Introduction

According to Bharat Bhise, it is essential to gauge your current fitness levels for tracking the progress of your fitness improvement goals. Plus, it would allow you to be aware of any health problems. For gauging your fitness, you will require a few tools such as a scale, stopwatch, measuring tape, yardstick, and other such tools.

The Steps

Here are a few steps you can follow to gauge your fitness:

1. Aerobic fitness test – The resting heart rate is a good indicator of heart health. To measure your heart rate, you can place two fingers over your radial artery just below the thumb. Generally, a heart rate of 60 to 80 beats a minute is average for most adults.

To test your aerobic fitness level, you can do a running or jogging test. To put it simply, you just have to run or jog 2.4 km or 1.5 miles and measure the time it takes you to complete the route. Men should be able to complete the run in under 11-12 minutes while women should take about 13-14 minutes.

2. Flexibility test – The easiest way to measure your flexibility is to perform the sit-and-reach test. It helps to measure the flexibility of your lower back, hips, and the back of your legs. To perform the test, you have to secure a yardstick on the floor with tape at the 15-inch mark.

Next, place the soles of your feet on the marked spot and slowly reach as far forward as you can. Remember to exhale while reaching and pause for at least 1 second. Mark the distance reached and perform the test 2 more times.

Generally, a reach between 19.5 inches to 17.5 inches means good flexibility for men and 21.5 inches to 20 inches indicate good flexibility for women.

3. Muscular strength and endurance test – There are many exercises you can perform to measure your muscular strength and an endurance test, but pushups and sit-ups serve as the standard test. For men, 20-30 pushups are considered good. For women, 18-25 push-ups are considered good.

Generally, 30-40 sit-ups are considered good for men, and 25-35 sit-ups are considered good for women.
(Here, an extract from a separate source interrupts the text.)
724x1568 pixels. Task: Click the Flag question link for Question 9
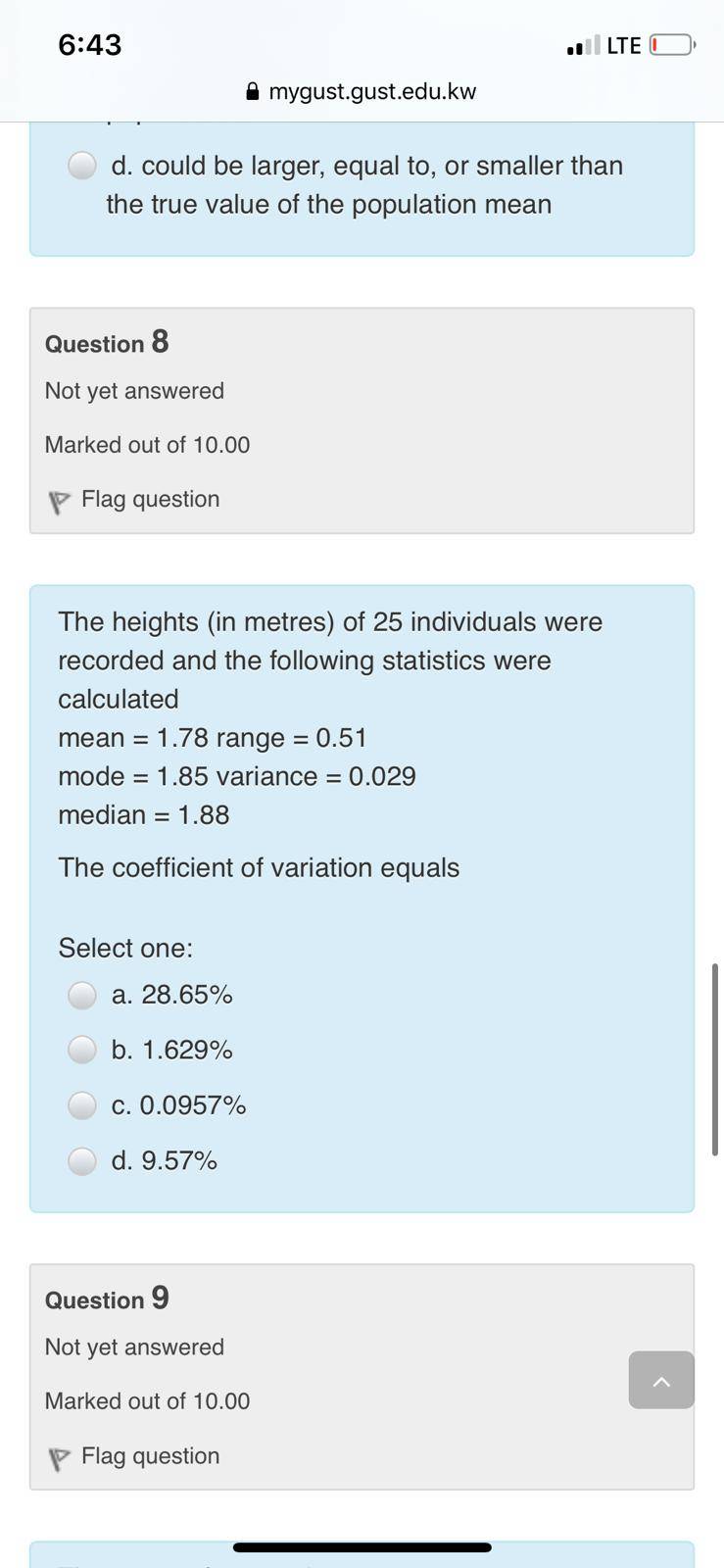[150, 1455]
4. Body composition – Measuring your body mass index (BMI) will help you to understand whether your body fat levels are healthy. You can easily measure your BMI using an online BMI calculator. A BMI of 18.5 to 24.9 is considered normal, below 18.5 is considered underweight, 25 to 29.9 is considered overweight, and above that is considered obese.

You should also measure your waist circumference to learn more about your body composition. For instance, people who have a waist circumference that is greater than their hips are not fit.

Conclusion

Bharat Bhise suggests you do strength training for all the major muscle groups at least twice a week to build your strength and stay fit. It is also recommended you do 75 minutes of vigorous aerobic activity, 150 minutes of moderate activity, or some combination of the two every week to boost your fitness levels.